Pixel coordinate grounding data:

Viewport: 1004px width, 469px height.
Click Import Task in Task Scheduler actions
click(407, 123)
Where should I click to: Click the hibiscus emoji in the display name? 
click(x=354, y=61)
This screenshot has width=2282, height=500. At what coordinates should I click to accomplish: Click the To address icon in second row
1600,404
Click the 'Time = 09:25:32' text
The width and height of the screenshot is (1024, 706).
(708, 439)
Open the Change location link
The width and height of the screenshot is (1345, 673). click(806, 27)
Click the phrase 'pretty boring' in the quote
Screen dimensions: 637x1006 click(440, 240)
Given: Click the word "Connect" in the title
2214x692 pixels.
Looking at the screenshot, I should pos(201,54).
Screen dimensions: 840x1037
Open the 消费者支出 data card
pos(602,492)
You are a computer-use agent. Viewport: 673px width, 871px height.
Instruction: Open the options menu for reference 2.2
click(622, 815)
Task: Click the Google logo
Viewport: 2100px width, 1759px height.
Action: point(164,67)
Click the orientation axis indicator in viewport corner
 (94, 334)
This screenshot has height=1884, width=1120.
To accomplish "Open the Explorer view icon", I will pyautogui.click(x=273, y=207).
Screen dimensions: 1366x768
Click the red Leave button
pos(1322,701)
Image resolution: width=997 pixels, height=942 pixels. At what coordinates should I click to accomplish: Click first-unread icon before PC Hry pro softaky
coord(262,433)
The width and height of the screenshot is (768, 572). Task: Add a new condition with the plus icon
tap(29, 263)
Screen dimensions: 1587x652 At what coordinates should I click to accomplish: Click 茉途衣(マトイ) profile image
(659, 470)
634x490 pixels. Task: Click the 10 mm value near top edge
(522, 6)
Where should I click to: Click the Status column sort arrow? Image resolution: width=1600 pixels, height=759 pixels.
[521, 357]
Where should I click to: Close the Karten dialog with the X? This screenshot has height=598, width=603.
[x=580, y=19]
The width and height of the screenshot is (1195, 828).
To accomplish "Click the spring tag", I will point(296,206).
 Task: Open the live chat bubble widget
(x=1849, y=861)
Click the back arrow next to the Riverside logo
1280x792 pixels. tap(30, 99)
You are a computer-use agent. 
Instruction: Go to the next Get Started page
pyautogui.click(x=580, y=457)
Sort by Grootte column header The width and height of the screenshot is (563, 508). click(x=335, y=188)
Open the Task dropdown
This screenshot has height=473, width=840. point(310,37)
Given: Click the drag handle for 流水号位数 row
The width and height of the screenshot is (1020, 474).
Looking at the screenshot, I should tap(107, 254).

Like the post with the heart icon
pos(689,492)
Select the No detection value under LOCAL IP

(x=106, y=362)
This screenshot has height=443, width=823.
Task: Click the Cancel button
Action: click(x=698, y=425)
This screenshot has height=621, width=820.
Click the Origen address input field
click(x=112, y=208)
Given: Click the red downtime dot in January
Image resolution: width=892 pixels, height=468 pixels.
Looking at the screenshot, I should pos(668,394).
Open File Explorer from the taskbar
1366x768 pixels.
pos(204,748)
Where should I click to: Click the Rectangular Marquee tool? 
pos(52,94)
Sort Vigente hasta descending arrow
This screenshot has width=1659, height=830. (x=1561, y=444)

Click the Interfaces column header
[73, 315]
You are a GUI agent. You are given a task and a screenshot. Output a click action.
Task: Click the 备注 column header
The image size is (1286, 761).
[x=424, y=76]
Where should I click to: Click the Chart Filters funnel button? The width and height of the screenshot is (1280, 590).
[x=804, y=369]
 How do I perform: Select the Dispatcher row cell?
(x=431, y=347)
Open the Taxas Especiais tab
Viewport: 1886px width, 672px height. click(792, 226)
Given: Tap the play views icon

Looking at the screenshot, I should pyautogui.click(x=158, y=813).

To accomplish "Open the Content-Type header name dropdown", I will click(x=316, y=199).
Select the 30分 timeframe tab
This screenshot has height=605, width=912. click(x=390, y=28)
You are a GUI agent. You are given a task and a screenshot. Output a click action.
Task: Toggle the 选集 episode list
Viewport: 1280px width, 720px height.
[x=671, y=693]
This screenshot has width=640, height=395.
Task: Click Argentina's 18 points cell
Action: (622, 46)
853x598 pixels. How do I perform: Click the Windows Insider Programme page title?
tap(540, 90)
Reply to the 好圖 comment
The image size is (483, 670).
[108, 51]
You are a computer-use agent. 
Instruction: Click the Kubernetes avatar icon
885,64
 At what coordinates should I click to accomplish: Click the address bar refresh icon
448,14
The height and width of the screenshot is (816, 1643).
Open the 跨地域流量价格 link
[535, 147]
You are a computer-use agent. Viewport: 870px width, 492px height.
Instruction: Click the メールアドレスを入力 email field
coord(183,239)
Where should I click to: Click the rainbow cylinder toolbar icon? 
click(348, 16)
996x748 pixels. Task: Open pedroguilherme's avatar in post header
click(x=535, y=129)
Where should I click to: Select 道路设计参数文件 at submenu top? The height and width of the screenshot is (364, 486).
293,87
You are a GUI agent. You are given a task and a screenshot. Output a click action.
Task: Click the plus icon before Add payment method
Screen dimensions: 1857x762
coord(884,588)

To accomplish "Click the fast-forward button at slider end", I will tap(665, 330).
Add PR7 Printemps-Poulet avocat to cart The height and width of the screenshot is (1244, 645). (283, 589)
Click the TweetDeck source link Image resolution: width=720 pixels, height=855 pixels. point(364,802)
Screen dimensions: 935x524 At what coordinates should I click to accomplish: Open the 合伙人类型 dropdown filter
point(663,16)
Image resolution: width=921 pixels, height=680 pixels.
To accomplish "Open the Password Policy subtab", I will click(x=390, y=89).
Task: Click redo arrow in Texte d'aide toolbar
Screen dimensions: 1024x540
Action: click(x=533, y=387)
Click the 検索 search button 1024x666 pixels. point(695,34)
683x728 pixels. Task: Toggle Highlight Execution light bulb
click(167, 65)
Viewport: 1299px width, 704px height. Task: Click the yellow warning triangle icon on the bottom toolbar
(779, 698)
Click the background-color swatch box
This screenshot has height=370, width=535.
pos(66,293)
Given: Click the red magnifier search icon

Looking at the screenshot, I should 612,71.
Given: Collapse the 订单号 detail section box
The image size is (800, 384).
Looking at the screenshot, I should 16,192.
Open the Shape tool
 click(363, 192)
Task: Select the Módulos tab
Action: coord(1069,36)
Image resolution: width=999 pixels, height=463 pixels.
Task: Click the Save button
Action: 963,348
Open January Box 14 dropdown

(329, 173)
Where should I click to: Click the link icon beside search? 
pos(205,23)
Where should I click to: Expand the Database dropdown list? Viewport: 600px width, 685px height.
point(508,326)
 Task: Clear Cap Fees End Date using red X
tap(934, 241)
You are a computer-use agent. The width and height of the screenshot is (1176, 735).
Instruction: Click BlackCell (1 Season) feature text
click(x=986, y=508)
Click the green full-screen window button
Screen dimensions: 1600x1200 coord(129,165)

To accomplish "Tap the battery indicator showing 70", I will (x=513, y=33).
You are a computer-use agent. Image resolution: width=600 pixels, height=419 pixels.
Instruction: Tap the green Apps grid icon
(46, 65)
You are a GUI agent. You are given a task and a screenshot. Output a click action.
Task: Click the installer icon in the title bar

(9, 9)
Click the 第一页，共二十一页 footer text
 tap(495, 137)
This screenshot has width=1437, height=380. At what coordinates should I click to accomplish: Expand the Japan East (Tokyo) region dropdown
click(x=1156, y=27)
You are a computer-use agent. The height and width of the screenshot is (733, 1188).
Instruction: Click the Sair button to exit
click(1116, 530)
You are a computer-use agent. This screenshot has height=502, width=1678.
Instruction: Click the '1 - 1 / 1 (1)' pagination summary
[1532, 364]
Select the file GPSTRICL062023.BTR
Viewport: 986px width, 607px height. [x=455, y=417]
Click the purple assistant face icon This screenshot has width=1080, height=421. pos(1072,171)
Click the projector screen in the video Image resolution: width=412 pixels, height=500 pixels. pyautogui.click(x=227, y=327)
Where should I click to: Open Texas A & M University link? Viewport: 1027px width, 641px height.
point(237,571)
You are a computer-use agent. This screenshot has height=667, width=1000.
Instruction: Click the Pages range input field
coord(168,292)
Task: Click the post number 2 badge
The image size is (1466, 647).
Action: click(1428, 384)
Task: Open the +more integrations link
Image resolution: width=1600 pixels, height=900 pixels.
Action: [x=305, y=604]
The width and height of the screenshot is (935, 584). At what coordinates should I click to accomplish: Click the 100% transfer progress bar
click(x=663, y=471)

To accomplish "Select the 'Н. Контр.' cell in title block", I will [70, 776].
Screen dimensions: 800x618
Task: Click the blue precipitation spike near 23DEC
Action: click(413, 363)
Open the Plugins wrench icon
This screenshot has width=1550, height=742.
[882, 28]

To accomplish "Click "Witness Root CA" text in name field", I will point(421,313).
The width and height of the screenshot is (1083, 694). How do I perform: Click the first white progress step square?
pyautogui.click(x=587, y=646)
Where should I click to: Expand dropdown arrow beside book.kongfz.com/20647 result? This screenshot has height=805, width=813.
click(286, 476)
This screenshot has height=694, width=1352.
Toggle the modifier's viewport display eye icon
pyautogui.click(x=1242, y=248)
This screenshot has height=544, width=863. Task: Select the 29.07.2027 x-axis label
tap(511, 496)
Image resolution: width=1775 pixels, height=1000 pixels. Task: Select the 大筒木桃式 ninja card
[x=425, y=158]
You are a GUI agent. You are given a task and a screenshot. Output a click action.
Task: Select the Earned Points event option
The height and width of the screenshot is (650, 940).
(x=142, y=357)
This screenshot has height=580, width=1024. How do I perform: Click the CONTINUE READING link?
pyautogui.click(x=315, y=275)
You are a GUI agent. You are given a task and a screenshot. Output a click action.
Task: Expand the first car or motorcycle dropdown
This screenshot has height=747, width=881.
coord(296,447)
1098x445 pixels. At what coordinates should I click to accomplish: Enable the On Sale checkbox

▸ Work required
Please give, as a single number with nothing added, the count of lines in the records that contain the word "computer".

▸ Output
9